[Dataset records]
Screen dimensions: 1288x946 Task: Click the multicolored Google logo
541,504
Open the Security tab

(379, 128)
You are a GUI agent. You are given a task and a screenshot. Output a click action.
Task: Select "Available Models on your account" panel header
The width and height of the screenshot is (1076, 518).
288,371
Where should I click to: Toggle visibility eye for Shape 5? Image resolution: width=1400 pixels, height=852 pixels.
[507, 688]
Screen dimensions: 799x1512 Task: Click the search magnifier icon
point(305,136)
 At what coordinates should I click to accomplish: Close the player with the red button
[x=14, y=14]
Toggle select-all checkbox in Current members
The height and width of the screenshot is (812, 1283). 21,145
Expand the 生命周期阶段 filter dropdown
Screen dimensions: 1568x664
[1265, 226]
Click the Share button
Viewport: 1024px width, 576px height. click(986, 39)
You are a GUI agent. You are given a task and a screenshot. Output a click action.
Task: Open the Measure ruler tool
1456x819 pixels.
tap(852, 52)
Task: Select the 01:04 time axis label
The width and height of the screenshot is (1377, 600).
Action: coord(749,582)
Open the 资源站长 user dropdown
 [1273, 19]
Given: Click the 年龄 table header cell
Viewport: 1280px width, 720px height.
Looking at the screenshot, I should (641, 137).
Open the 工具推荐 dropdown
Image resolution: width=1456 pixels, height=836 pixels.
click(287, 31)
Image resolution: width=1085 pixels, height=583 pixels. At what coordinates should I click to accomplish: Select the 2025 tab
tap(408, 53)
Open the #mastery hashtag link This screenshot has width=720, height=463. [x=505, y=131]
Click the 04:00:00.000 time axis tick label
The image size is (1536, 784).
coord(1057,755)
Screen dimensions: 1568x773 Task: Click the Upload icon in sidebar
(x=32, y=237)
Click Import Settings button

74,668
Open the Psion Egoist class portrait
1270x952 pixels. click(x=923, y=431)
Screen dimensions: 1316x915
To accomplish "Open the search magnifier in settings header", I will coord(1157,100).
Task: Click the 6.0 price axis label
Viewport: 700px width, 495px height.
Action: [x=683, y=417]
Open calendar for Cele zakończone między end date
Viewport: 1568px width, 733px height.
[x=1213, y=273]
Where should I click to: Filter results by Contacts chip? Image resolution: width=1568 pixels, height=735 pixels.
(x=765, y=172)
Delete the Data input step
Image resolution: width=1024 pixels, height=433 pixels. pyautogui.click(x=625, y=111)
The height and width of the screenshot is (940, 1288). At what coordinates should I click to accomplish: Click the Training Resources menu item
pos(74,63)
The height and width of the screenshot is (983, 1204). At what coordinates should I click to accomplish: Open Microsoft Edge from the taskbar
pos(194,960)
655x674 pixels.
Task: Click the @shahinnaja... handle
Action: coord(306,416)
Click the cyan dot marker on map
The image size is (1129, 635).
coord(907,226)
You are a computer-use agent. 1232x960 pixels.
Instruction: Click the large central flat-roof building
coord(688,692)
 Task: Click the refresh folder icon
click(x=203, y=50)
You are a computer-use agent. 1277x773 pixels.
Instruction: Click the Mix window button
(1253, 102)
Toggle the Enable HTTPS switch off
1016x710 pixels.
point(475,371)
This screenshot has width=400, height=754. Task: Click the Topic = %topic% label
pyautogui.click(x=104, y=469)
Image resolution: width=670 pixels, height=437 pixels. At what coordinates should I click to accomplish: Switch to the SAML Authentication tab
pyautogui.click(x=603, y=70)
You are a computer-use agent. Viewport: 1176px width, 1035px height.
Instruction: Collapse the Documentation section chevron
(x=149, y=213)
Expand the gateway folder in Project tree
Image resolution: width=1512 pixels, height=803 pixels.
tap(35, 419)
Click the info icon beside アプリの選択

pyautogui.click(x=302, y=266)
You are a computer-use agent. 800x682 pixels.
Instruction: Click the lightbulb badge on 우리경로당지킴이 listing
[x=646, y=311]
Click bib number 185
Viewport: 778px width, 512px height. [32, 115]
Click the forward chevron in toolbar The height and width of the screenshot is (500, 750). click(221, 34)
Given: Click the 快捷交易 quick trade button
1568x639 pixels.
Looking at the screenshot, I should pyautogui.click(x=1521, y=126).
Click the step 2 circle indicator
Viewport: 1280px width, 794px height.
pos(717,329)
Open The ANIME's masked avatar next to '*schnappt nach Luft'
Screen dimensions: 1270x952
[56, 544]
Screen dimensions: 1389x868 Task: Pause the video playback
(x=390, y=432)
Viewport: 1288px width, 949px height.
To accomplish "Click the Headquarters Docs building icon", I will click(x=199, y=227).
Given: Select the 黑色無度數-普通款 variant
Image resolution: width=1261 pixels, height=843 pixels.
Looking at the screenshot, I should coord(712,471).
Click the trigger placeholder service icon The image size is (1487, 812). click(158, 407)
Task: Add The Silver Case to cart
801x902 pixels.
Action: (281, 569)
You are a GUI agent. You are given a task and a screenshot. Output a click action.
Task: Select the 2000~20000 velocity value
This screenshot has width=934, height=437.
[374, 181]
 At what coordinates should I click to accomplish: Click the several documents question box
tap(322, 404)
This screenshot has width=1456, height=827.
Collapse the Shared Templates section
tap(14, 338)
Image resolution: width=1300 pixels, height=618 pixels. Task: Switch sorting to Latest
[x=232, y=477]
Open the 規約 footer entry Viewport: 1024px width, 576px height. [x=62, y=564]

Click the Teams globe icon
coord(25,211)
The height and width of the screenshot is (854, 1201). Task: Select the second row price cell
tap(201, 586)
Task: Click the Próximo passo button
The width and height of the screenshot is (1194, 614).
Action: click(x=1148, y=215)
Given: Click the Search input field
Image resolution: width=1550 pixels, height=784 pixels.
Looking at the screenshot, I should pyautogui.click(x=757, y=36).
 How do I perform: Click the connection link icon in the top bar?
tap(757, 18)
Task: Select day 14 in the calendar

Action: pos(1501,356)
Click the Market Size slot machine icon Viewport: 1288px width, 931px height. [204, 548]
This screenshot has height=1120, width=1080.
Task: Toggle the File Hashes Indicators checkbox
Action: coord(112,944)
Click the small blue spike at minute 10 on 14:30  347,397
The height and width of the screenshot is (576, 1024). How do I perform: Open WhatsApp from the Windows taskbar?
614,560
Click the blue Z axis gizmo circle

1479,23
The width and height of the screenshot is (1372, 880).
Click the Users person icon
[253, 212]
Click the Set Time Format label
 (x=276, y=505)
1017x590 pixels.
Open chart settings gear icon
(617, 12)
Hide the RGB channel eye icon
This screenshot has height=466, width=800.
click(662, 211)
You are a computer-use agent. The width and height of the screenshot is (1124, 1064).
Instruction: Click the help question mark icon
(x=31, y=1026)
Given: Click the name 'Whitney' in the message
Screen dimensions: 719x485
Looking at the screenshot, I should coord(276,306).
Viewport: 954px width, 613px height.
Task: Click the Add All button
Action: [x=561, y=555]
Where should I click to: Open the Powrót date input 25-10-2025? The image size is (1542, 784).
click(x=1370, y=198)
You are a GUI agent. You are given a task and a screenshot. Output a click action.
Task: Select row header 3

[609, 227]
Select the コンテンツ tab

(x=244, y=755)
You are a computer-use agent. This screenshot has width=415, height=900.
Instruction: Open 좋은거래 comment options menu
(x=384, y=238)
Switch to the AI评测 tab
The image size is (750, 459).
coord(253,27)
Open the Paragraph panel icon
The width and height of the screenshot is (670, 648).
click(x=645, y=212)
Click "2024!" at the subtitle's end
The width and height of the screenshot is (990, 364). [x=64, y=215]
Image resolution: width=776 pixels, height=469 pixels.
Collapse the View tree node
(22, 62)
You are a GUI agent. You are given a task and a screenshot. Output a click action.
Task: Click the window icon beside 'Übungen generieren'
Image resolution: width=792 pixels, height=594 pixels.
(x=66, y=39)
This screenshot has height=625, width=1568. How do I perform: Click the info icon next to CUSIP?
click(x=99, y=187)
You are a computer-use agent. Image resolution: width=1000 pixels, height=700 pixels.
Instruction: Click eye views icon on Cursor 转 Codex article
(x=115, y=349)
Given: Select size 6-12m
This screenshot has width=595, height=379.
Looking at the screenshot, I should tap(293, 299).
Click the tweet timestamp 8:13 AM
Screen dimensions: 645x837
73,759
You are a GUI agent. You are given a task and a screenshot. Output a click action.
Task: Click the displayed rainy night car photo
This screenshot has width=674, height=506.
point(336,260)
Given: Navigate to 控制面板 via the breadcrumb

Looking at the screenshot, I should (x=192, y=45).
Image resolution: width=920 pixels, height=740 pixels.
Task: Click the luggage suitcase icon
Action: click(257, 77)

-- STATED TASK --
Copy the lines of the items above without changes, from the line containing "At what coordinates should I click to accomplish: Close" up to and including the line containing "Image resolution: width=1024".

-- ANSWER --
 At what coordinates should I click to accomplish: Close the player with the red button
[x=14, y=14]
Toggle select-all checkbox in Current members
The height and width of the screenshot is (812, 1283). 21,145
Expand the 生命周期阶段 filter dropdown
Screen dimensions: 1568x664
[1265, 226]
Click the Share button
Viewport: 1024px width, 576px height. click(986, 39)
You are a GUI agent. You are given a task and a screenshot. Output a click action.
Task: Open the Measure ruler tool
1456x819 pixels.
tap(852, 52)
Task: Select the 01:04 time axis label
The width and height of the screenshot is (1377, 600).
Action: coord(749,582)
Open the 资源站长 user dropdown
 [1273, 19]
Given: Click the 年龄 table header cell
Viewport: 1280px width, 720px height.
Looking at the screenshot, I should (641, 137).
Open the 工具推荐 dropdown
Image resolution: width=1456 pixels, height=836 pixels.
click(287, 31)
Image resolution: width=1085 pixels, height=583 pixels. At what coordinates should I click to accomplish: Select the 2025 tab
tap(408, 53)
Open the #mastery hashtag link This screenshot has width=720, height=463. [x=505, y=131]
Click the 04:00:00.000 time axis tick label
The image size is (1536, 784).
coord(1057,755)
Screen dimensions: 1568x773 Task: Click the Upload icon in sidebar
(x=32, y=237)
Click Import Settings button

74,668
Open the Psion Egoist class portrait
1270x952 pixels. click(x=923, y=431)
Screen dimensions: 1316x915
To accomplish "Open the search magnifier in settings header", I will coord(1157,100).
Task: Click the 6.0 price axis label
Viewport: 700px width, 495px height.
Action: [x=683, y=417]
Open calendar for Cele zakończone między end date
Viewport: 1568px width, 733px height.
[x=1213, y=273]
Where should I click to: Filter results by Contacts chip? Image resolution: width=1568 pixels, height=735 pixels.
(x=765, y=172)
Delete the Data input step
Image resolution: width=1024 pixels, height=433 pixels. pyautogui.click(x=625, y=111)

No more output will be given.